Samplitude’s 5.1 surround support is very good, offering easy routing, panning and automating of multichannel projects. I really appreciate the small location display that shows channel surround position right on the main mixer surface. Samplitude supports four-point impulse response models for creating ultra-realistic surround ambiences.

Are there shortcomings worth complaining about with Samplitude Producer 6.0? Not many. The software does not allow direct automation of effects sends, but you can accomplish the same thing with a somewhat inconvenient routing of effects sends through mixer busses.

Samplitude crashed hard for me a few times (on both Windows ME and 2000), and locked up once or twice while placing and removing plug-ins. The software’s “Crash Guard” handled the majority of the crashes gracefully, allowing me to save files and projects before the software exited.

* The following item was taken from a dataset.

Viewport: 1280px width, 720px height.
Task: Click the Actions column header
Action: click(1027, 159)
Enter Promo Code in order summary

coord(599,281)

It is no fault of the software that it can lure a person into applying more effects than are prudent. With so many places to stack up effects, you have to be extra careful to not drive your CPU to its silicon knees. That said, Samplitude’s supplied effects sound excellent almost without exception and are quite conservative on CPU usage to boot (even the four-band compressor).

Where Samplitude continually amazes me is in the number of options it gives you at virtually every point in the audio production process. You do not get just stereo or mono pan, you get multiple types of each. You are not limited to simply inserting a DirectX effect, you get to decide whether it is pre or post-fader, where it sits in relation to other DirectX effects, and whether it is before or after Samplitude’s own effects algorithms. Samplitude does not give you just one compressor to choose from, it gives you a stack of ’em. And, oh – would you like a peak limiter with that? The options just keep coming.


I cannot think of another software package that tops Samplitude for a wide variety of audio editing, mixing, mastering and audio-for-video chores. This is a mature, polished piece of software that just oozes thoughtful design. Perhaps one of Samplitude’s greatest strengths is the way in which it can be reconfigured, with presets at almost every level, to become the perfect audio editing environment for most every user.

It is a very rare product that boasts almost limitless power tucked behind a well-conceived user interface.